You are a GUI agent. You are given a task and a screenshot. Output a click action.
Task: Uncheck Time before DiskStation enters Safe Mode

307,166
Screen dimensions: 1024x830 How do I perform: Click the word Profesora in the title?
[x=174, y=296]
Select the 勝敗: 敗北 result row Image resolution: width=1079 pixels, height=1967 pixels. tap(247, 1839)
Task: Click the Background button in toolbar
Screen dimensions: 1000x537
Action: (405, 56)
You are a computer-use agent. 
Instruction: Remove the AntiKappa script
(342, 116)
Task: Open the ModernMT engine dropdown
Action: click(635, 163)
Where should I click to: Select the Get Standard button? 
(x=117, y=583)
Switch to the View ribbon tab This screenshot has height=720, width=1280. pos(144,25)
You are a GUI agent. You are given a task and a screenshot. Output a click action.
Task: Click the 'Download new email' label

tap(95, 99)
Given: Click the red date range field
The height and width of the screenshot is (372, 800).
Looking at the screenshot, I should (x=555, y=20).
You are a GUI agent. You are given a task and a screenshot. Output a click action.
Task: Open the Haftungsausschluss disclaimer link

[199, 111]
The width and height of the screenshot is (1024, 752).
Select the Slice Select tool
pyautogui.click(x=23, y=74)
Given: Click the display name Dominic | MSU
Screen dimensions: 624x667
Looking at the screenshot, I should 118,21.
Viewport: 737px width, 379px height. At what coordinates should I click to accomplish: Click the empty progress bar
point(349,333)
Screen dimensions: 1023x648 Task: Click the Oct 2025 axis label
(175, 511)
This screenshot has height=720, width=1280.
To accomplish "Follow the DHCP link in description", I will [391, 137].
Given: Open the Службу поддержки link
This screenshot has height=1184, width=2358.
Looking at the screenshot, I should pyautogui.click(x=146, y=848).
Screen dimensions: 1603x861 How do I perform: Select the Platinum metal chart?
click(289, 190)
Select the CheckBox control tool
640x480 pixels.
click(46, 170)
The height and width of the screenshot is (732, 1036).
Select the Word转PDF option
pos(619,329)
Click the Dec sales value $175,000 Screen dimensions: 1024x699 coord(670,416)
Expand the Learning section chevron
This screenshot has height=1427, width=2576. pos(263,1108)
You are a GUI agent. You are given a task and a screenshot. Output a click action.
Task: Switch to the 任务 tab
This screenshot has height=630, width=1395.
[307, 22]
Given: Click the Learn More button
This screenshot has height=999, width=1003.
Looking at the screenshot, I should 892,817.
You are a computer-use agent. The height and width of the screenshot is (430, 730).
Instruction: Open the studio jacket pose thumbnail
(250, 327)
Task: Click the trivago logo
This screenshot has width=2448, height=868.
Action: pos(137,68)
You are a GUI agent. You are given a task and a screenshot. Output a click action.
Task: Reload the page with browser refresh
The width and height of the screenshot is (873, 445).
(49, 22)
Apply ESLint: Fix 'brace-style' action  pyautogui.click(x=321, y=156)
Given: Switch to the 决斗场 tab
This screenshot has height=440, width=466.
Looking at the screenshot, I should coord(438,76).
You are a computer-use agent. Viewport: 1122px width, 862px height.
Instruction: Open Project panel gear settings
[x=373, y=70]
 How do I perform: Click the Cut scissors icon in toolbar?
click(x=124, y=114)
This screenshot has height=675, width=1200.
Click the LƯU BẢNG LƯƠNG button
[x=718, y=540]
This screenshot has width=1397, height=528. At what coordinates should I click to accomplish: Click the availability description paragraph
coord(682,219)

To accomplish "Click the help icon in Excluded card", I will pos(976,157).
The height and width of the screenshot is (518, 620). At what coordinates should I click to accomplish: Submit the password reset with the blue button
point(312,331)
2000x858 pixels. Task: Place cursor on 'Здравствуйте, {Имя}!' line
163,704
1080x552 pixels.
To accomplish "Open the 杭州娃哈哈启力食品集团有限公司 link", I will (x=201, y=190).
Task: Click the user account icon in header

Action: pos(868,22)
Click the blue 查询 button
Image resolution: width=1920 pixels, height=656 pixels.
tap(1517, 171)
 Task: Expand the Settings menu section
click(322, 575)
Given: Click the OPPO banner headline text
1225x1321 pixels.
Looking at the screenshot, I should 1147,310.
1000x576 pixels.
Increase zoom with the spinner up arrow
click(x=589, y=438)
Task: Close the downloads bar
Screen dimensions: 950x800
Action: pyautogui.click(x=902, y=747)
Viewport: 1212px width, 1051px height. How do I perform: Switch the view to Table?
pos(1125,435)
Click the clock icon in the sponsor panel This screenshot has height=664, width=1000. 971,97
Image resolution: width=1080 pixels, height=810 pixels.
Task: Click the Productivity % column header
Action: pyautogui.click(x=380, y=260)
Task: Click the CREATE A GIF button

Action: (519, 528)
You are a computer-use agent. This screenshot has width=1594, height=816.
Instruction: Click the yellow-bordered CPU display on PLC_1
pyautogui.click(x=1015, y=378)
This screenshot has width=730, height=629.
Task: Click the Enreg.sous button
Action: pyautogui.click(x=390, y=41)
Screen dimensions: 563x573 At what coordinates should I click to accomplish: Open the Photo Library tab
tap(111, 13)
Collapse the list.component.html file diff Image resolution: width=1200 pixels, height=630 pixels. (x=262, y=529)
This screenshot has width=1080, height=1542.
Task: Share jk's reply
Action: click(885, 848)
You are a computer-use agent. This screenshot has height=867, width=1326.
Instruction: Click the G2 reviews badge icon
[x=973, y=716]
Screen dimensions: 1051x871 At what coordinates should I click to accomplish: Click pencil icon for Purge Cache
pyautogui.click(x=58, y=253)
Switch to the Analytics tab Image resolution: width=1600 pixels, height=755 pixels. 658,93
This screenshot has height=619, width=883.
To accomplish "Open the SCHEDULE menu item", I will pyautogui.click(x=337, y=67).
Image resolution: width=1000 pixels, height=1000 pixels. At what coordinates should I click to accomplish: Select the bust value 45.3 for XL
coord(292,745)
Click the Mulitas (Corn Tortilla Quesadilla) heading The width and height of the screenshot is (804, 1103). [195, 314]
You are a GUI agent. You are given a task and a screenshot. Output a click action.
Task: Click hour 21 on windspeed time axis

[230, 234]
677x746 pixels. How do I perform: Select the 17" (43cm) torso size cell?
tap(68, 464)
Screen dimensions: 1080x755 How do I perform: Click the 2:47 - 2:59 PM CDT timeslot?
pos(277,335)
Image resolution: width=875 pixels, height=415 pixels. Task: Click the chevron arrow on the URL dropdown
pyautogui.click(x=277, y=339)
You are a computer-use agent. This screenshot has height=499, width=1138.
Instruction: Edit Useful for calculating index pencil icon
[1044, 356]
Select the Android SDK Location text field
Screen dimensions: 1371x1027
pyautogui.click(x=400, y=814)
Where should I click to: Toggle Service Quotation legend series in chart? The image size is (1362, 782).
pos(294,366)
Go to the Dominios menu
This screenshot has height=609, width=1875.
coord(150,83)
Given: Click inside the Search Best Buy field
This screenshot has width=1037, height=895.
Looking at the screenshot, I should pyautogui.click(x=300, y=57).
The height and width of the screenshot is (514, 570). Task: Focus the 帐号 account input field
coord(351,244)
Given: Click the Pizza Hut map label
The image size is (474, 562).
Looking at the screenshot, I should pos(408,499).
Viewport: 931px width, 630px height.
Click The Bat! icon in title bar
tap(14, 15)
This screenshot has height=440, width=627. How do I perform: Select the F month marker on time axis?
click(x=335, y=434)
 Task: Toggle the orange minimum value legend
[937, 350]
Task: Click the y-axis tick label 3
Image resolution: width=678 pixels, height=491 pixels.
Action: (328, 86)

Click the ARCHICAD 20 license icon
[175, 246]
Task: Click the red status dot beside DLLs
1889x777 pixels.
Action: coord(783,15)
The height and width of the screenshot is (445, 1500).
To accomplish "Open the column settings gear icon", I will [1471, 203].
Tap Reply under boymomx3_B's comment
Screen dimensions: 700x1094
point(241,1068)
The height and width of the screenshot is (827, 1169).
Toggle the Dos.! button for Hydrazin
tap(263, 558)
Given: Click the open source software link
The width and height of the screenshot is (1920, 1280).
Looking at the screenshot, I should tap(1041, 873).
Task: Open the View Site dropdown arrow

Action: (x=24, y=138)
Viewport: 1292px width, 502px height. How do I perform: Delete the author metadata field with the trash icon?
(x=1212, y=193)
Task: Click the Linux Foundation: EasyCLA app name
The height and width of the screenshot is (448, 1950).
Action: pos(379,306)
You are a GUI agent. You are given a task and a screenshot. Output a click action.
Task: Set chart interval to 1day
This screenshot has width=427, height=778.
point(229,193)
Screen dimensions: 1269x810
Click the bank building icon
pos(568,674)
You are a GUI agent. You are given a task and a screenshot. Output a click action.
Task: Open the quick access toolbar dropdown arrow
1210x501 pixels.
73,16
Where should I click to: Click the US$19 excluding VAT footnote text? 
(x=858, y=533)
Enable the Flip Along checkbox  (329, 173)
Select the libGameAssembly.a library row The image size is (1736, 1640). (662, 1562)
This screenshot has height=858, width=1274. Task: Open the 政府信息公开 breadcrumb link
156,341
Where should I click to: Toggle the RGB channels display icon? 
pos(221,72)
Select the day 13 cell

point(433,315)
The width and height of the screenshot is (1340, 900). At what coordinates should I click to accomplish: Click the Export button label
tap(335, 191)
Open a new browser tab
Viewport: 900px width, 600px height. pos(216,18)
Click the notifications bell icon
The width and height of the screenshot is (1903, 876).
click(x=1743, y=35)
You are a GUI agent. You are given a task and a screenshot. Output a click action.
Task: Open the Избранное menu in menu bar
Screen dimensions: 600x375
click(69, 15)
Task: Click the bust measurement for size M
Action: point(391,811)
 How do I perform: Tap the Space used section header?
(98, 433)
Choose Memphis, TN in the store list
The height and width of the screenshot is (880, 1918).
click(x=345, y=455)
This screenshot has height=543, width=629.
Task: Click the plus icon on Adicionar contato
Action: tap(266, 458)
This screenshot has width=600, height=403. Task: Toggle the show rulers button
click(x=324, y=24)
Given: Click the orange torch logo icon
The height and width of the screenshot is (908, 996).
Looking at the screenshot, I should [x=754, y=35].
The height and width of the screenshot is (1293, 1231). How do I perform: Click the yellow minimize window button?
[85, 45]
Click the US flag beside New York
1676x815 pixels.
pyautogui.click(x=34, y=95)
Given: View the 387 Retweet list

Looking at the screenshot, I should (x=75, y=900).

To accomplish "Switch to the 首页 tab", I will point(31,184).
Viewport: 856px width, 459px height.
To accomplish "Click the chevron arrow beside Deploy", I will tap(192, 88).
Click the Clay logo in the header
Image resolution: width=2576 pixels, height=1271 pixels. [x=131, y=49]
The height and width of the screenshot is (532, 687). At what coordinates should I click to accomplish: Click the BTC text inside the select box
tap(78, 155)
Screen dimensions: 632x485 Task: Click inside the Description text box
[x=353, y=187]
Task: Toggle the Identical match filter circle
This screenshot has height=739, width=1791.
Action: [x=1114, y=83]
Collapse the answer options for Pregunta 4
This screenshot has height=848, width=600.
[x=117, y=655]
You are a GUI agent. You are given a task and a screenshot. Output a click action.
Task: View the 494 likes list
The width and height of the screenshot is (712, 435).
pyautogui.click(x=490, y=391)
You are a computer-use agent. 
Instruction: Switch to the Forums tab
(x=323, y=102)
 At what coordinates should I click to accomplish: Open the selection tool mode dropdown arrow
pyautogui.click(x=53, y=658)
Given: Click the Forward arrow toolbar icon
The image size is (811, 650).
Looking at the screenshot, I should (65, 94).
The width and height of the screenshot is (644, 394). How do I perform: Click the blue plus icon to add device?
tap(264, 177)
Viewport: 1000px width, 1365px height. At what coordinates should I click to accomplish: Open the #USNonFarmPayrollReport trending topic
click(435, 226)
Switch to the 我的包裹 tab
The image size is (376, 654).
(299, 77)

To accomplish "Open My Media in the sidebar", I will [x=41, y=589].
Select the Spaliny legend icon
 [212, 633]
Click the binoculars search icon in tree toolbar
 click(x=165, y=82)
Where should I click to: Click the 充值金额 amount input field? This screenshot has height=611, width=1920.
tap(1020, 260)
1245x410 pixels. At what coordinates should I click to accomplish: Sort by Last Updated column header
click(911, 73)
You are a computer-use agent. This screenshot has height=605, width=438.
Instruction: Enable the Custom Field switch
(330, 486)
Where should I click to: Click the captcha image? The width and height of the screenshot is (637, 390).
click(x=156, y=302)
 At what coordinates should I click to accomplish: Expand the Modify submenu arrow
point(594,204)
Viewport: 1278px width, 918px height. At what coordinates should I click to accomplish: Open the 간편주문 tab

Exercise details: From the entries above, write out only the lines starting at the line that holds "Expand the Learning section chevron" and ending at the line that holds "You are a computer-use agent. The", keeping both and matching them exactly.

Expected answer:
Expand the Learning section chevron
This screenshot has height=1427, width=2576. pos(263,1108)
You are a GUI agent. You are given a task and a screenshot. Output a click action.
Task: Switch to the 任务 tab
This screenshot has height=630, width=1395.
[307, 22]
Given: Click the Learn More button
This screenshot has height=999, width=1003.
Looking at the screenshot, I should 892,817.
You are a computer-use agent. The height and width of the screenshot is (430, 730).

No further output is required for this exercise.